EXERCISE DESCRIPTION =
Transcribe all of the records exactly, leaving every line as it is.

**** RECORDS ****

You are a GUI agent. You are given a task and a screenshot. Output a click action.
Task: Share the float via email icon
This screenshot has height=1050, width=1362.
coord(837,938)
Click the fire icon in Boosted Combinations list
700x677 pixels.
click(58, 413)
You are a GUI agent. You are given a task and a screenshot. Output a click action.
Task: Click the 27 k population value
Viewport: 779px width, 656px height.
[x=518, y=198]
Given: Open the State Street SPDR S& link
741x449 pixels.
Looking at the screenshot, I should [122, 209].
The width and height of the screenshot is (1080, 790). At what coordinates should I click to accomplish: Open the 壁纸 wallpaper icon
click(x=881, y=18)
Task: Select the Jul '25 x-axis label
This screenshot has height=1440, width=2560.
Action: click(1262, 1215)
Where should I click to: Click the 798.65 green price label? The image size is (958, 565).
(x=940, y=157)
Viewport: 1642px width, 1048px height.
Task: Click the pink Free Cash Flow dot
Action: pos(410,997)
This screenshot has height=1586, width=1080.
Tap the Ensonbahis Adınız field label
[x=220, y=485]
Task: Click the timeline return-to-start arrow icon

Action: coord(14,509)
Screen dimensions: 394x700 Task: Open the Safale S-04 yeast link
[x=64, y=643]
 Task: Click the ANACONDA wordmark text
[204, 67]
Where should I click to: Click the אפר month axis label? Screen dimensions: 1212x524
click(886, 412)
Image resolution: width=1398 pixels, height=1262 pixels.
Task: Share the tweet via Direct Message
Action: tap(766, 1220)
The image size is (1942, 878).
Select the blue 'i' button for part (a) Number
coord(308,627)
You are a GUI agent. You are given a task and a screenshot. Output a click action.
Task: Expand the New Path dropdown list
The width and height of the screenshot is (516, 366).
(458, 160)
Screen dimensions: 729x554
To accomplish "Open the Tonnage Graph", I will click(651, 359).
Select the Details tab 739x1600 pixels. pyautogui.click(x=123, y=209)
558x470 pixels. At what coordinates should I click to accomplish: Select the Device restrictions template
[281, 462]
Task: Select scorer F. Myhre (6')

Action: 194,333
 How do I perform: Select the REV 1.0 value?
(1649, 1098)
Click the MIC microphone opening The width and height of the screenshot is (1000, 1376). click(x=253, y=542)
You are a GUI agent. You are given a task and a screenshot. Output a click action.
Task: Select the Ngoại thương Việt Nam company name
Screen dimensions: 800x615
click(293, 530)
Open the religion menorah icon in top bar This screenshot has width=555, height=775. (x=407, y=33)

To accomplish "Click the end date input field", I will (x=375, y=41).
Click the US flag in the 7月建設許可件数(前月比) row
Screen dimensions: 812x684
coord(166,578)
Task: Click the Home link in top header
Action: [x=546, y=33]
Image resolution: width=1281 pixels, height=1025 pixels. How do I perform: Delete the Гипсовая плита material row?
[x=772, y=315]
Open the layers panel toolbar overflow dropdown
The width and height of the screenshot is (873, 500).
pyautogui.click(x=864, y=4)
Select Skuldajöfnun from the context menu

****

RESPONSE FOR THIS EXERCISE =
You are a GUI agent. You are given a task and a screenshot. Output a click action.
Task: Share the float via email icon
This screenshot has height=1050, width=1362.
coord(837,938)
Click the fire icon in Boosted Combinations list
700x677 pixels.
click(58, 413)
You are a GUI agent. You are given a task and a screenshot. Output a click action.
Task: Click the 27 k population value
Viewport: 779px width, 656px height.
[x=518, y=198]
Given: Open the State Street SPDR S& link
741x449 pixels.
Looking at the screenshot, I should [122, 209].
The width and height of the screenshot is (1080, 790). At what coordinates should I click to accomplish: Open the 壁纸 wallpaper icon
click(x=881, y=18)
Task: Select the Jul '25 x-axis label
This screenshot has height=1440, width=2560.
Action: click(1262, 1215)
Where should I click to: Click the 798.65 green price label? The image size is (958, 565).
(x=940, y=157)
Viewport: 1642px width, 1048px height.
Task: Click the pink Free Cash Flow dot
Action: pos(410,997)
This screenshot has height=1586, width=1080.
Tap the Ensonbahis Adınız field label
[x=220, y=485]
Task: Click the timeline return-to-start arrow icon

Action: coord(14,509)
Screen dimensions: 394x700 Task: Open the Safale S-04 yeast link
[x=64, y=643]
 Task: Click the ANACONDA wordmark text
[204, 67]
Where should I click to: Click the אפר month axis label? Screen dimensions: 1212x524
click(886, 412)
Image resolution: width=1398 pixels, height=1262 pixels.
Task: Share the tweet via Direct Message
Action: tap(766, 1220)
The image size is (1942, 878).
Select the blue 'i' button for part (a) Number
coord(308,627)
You are a GUI agent. You are given a task and a screenshot. Output a click action.
Task: Expand the New Path dropdown list
The width and height of the screenshot is (516, 366).
(458, 160)
Screen dimensions: 729x554
To accomplish "Open the Tonnage Graph", I will click(651, 359).
Select the Details tab 739x1600 pixels. pyautogui.click(x=123, y=209)
558x470 pixels. At what coordinates should I click to accomplish: Select the Device restrictions template
[281, 462]
Task: Select scorer F. Myhre (6')

Action: 194,333
 How do I perform: Select the REV 1.0 value?
(1649, 1098)
Click the MIC microphone opening The width and height of the screenshot is (1000, 1376). click(x=253, y=542)
You are a GUI agent. You are given a task and a screenshot. Output a click action.
Task: Select the Ngoại thương Việt Nam company name
Screen dimensions: 800x615
click(293, 530)
Open the religion menorah icon in top bar This screenshot has width=555, height=775. (x=407, y=33)

To accomplish "Click the end date input field", I will (x=375, y=41).
Click the US flag in the 7月建設許可件数(前月比) row
Screen dimensions: 812x684
coord(166,578)
Task: Click the Home link in top header
Action: [x=546, y=33]
Image resolution: width=1281 pixels, height=1025 pixels. How do I perform: Delete the Гипсовая плита material row?
[x=772, y=315]
Open the layers panel toolbar overflow dropdown
The width and height of the screenshot is (873, 500).
pyautogui.click(x=864, y=4)
Select Skuldajöfnun from the context menu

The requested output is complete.